Leccie, the points which have alerted you i.e. mobile phone, ipod etc, use only a trickle of electricity. The main concern is that in an apartment the bill is coming in around €300. There must be something else eating the electricity. Have you tried turning off all appliances (everything) and then check if the meter is running. This should give an indication of what is actually happening.


----------



## Leccie Bill (14 Jan 2009)

mercman said:


> Leccie, the points which have alerted you i.e. mobile phone, ipod etc, use only a trickle of electricity. The main concern is that in an apartment the bill is coming in around €300. There must be something else eating the electricity. Have you tried turning off all appliances (everything) and then check if the meter is running. This should give an indication of what is actually happening.




I haven't tried that no... Might get someone to help me do that.

Thanks.


----------



## mathepac (14 Jan 2009)

OP this might be a bit obvious, but are you paying bills based on *actual* or estimated readings?

Look for the telltale "E" after the current reading units on your bill.


----------



## sandrat (14 Jan 2009)

300euro? This post will be deleted if not edited immediately our last electricity bill was 80 something and we have a 3 bed house, though we have gas heating but thats usually less than 100 too both are bi monthly bills


----------



## Leccie Bill (14 Jan 2009)

mathepac said:


> OP this might be a bit obvious, but are you paying bills based on *actual* or estimated readings?
> 
> Look for the telltale "E" after the current reading units on your bill.

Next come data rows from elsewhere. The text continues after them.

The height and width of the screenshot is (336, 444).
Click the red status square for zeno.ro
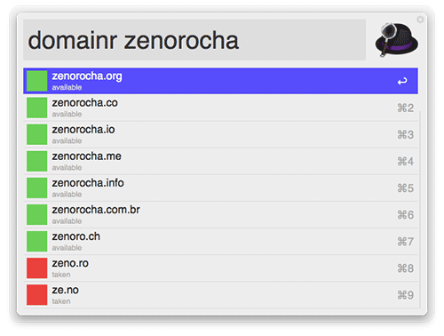[37, 268]

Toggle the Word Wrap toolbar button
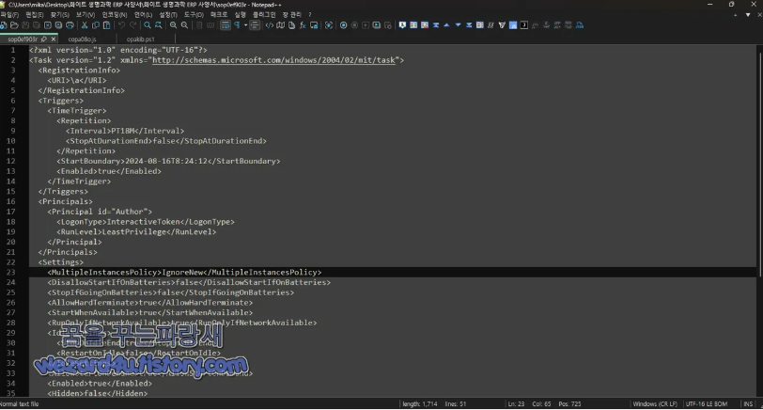(x=225, y=25)
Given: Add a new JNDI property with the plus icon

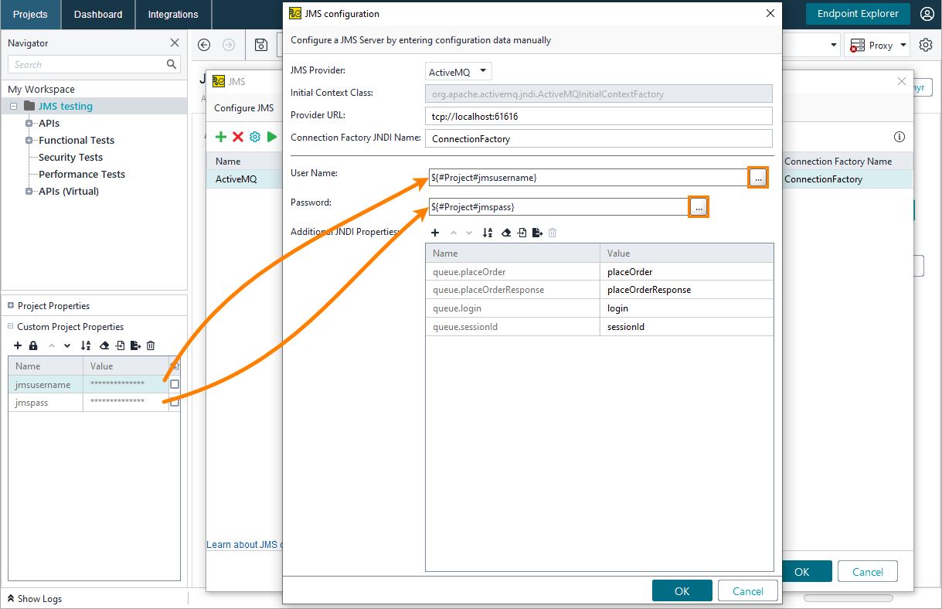Looking at the screenshot, I should (x=435, y=233).
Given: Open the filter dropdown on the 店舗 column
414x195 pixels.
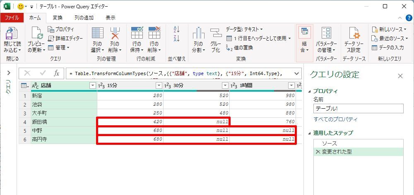Looking at the screenshot, I should (92, 85).
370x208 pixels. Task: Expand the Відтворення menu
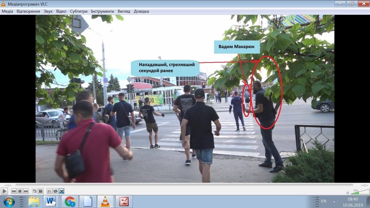28,11
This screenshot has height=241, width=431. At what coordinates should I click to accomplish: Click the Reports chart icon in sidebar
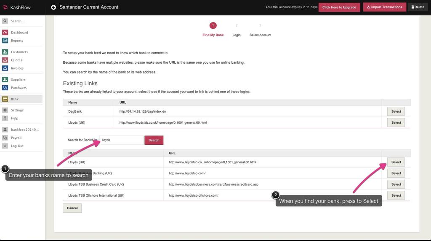click(x=5, y=41)
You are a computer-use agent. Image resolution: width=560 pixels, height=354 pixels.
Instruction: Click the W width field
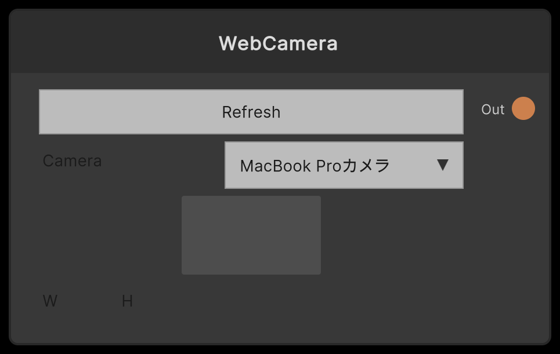(x=50, y=301)
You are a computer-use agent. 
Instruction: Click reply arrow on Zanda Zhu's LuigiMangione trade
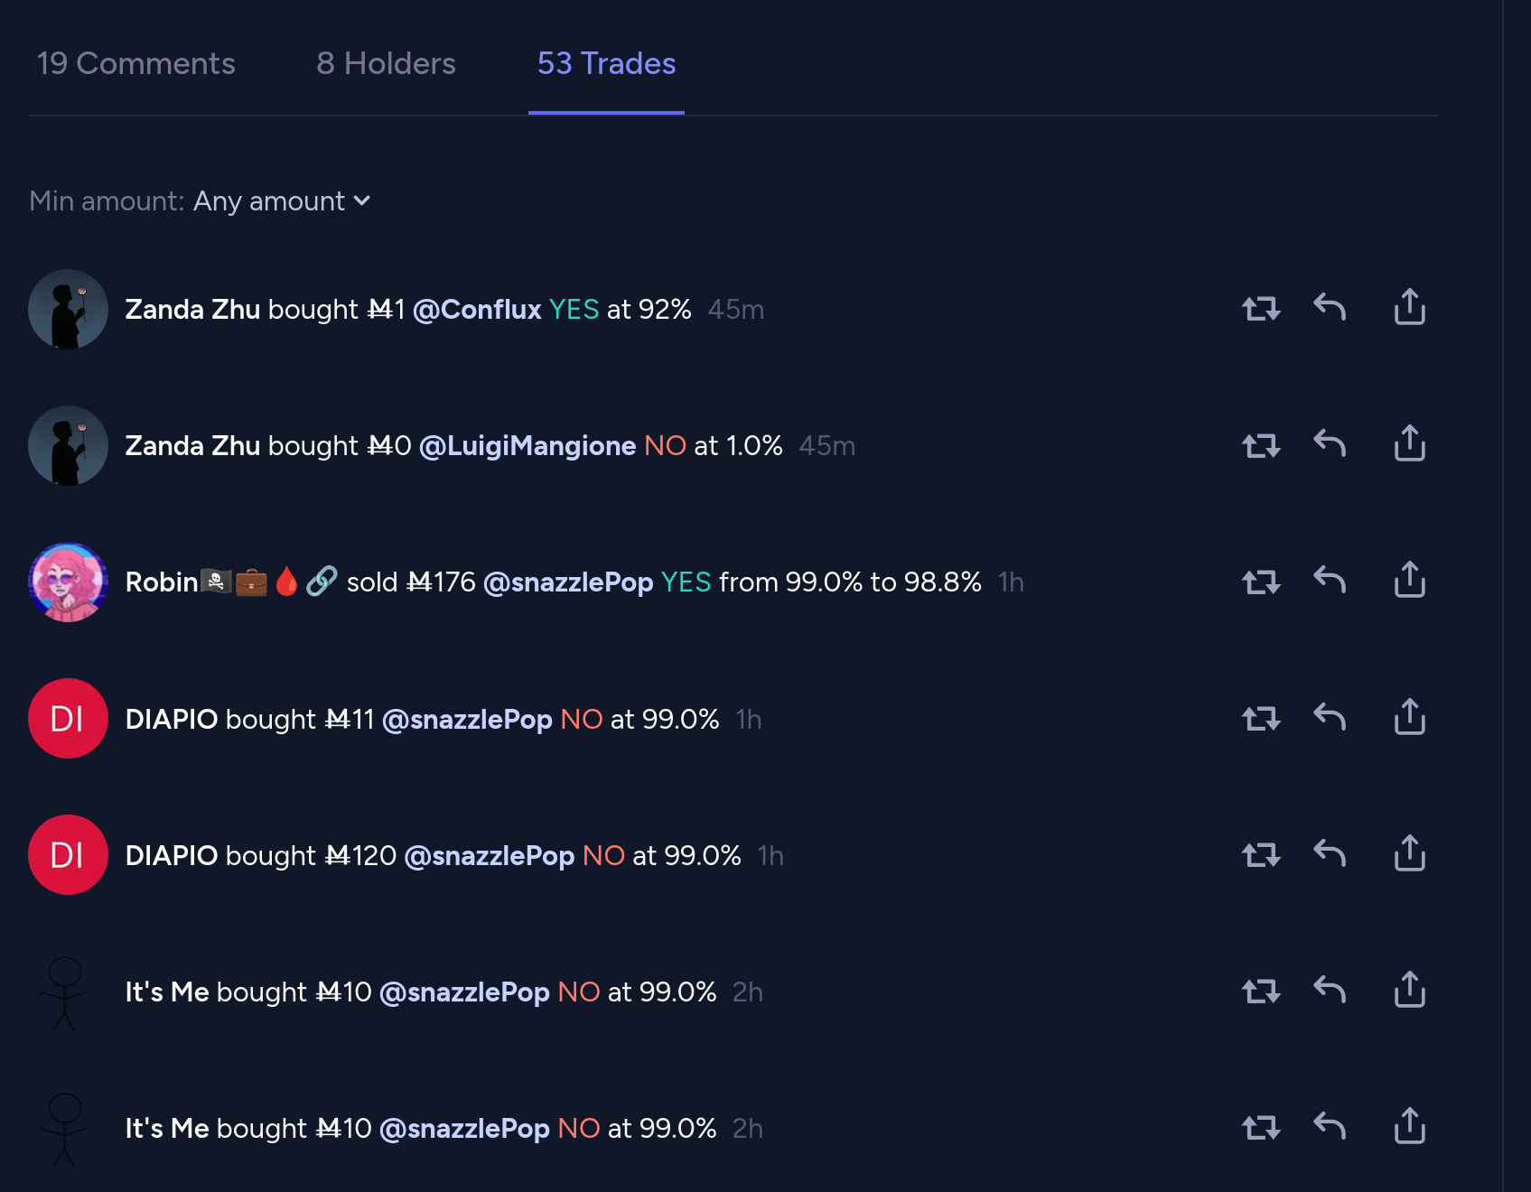[x=1330, y=444]
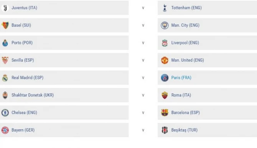The width and height of the screenshot is (257, 148).
Task: Open the Roma (ITA) team link
Action: (x=181, y=95)
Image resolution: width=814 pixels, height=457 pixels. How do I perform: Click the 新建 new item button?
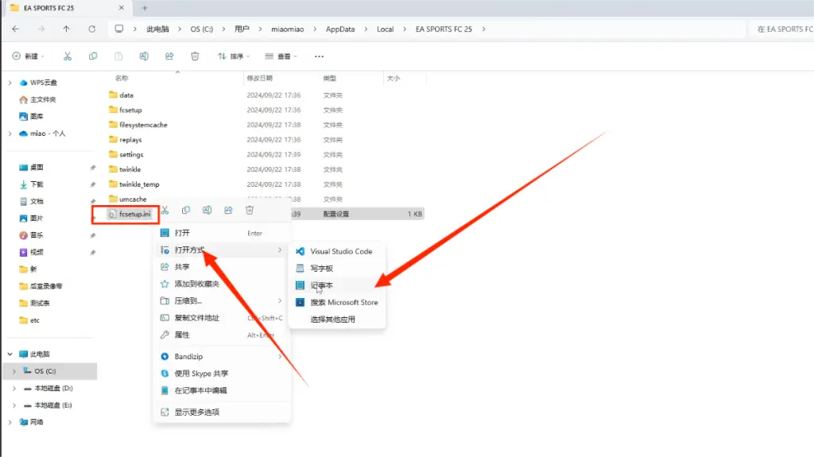tap(28, 56)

No, I called and asked about that. Sadly it's not an estimate!


----------



## Leccie Bill (14 Jan 2009)

sandrat said:


> 300euro? This post will be deleted if not edited immediately our last electricity bill was 80 something and we have a 3 bed house, though we have gas heating but thats usually less than 100 too both are bi monthly bills



right?! it's a massive bill! i'm determined to crack it though!


----------



## extopia (15 Jan 2009)

The previous bills could have been estimated and the current one might be catching you up.


----------



## Celtwytch (15 Jan 2009)

I reckon your storage heaters are the biggest culprit.  I've just remembered that I too had storage heaters in an apartment I rented, and my bills were quite high to begin with (nowhere near €300, mind you!)  I saved a fortune by switching off the storage heaters.  Luckily, the bedrooms had electric heaters, and it didn't cost too much to switch those on for an hour or two before bedtime.  There was also a combination storage/electric heater in the living room, which warmed up the place nicely when switched on for a short while.  Would you consider investing in an electric heater of some sort that you could use instead of the storage heaters?


----------



## mcaul (16 Jan 2009)

My wife (then gf) had similar problem a few years ago when she lived in rathmines - her bill for a one room bedsit was over £150 per 2 months. (1998/1999)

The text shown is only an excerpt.